**Source records**.
## Begin
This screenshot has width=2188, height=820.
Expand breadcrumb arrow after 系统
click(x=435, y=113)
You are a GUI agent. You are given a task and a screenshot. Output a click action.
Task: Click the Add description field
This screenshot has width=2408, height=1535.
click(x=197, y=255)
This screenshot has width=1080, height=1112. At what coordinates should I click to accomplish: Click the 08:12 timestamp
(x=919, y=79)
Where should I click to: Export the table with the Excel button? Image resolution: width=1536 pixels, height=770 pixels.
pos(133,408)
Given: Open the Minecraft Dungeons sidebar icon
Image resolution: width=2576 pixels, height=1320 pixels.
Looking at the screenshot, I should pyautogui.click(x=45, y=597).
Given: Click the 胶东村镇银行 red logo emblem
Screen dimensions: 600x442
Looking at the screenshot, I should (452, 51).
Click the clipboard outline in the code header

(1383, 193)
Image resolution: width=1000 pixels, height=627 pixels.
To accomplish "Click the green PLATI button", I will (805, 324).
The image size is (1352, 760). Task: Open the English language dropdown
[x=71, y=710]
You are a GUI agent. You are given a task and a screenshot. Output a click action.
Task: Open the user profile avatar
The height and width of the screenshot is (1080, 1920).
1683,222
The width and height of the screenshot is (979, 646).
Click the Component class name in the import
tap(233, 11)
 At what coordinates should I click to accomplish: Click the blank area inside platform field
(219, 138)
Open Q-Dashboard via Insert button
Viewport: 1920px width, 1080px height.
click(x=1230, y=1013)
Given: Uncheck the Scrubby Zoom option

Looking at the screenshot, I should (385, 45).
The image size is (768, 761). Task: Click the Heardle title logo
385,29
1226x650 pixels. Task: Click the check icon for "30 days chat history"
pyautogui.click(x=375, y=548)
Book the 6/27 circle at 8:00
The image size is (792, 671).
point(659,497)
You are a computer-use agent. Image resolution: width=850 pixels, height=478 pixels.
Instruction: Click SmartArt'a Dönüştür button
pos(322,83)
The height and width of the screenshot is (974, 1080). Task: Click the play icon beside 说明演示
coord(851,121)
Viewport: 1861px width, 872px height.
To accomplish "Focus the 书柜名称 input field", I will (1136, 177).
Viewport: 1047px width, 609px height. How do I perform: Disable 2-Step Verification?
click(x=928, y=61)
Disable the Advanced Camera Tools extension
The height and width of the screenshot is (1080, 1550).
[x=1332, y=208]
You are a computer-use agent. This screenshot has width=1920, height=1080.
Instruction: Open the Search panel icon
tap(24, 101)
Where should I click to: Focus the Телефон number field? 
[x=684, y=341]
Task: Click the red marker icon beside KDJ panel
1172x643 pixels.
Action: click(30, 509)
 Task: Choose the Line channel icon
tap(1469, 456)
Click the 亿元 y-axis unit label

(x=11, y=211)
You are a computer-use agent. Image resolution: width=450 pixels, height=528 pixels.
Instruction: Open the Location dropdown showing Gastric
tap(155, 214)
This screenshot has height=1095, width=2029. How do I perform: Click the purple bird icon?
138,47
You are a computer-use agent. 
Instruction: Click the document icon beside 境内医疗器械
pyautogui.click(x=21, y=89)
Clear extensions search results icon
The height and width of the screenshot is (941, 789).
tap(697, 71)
## End
**Do this**. Can you retype all of the items above line for line, with no changes?

**Solution to the problem**.
This screenshot has width=2188, height=820.
Expand breadcrumb arrow after 系统
click(x=435, y=113)
You are a GUI agent. You are given a task and a screenshot. Output a click action.
Task: Click the Add description field
This screenshot has width=2408, height=1535.
click(x=197, y=255)
This screenshot has width=1080, height=1112. At what coordinates should I click to accomplish: Click the 08:12 timestamp
(x=919, y=79)
Where should I click to: Export the table with the Excel button? Image resolution: width=1536 pixels, height=770 pixels.
pos(133,408)
Given: Open the Minecraft Dungeons sidebar icon
Image resolution: width=2576 pixels, height=1320 pixels.
Looking at the screenshot, I should pyautogui.click(x=45, y=597).
Given: Click the 胶东村镇银行 red logo emblem
Screen dimensions: 600x442
Looking at the screenshot, I should (452, 51).
Click the clipboard outline in the code header

(1383, 193)
Image resolution: width=1000 pixels, height=627 pixels.
To accomplish "Click the green PLATI button", I will (805, 324).
The image size is (1352, 760). Task: Open the English language dropdown
[x=71, y=710]
You are a GUI agent. You are given a task and a screenshot. Output a click action.
Task: Open the user profile avatar
The height and width of the screenshot is (1080, 1920).
1683,222
The width and height of the screenshot is (979, 646).
Click the Component class name in the import
tap(233, 11)
 At what coordinates should I click to accomplish: Click the blank area inside platform field
(219, 138)
Open Q-Dashboard via Insert button
Viewport: 1920px width, 1080px height.
click(x=1230, y=1013)
Given: Uncheck the Scrubby Zoom option

Looking at the screenshot, I should (385, 45).
The image size is (768, 761). Task: Click the Heardle title logo
385,29
1226x650 pixels. Task: Click the check icon for "30 days chat history"
pyautogui.click(x=375, y=548)
Book the 6/27 circle at 8:00
The image size is (792, 671).
point(659,497)
You are a computer-use agent. Image resolution: width=850 pixels, height=478 pixels.
Instruction: Click SmartArt'a Dönüştür button
pos(322,83)
The height and width of the screenshot is (974, 1080). Task: Click the play icon beside 说明演示
coord(851,121)
Viewport: 1861px width, 872px height.
To accomplish "Focus the 书柜名称 input field", I will (1136, 177).
Viewport: 1047px width, 609px height. How do I perform: Disable 2-Step Verification?
click(x=928, y=61)
Disable the Advanced Camera Tools extension
The height and width of the screenshot is (1080, 1550).
[x=1332, y=208]
You are a computer-use agent. This screenshot has width=1920, height=1080.
Instruction: Open the Search panel icon
tap(24, 101)
Where should I click to: Focus the Телефон number field? 
[x=684, y=341]
Task: Click the red marker icon beside KDJ panel
1172x643 pixels.
Action: click(30, 509)
 Task: Choose the Line channel icon
tap(1469, 456)
Click the 亿元 y-axis unit label

(x=11, y=211)
You are a computer-use agent. Image resolution: width=450 pixels, height=528 pixels.
Instruction: Open the Location dropdown showing Gastric
tap(155, 214)
This screenshot has height=1095, width=2029. How do I perform: Click the purple bird icon?
138,47
You are a computer-use agent. 
Instruction: Click the document icon beside 境内医疗器械
pyautogui.click(x=21, y=89)
Clear extensions search results icon
The height and width of the screenshot is (941, 789).
tap(697, 71)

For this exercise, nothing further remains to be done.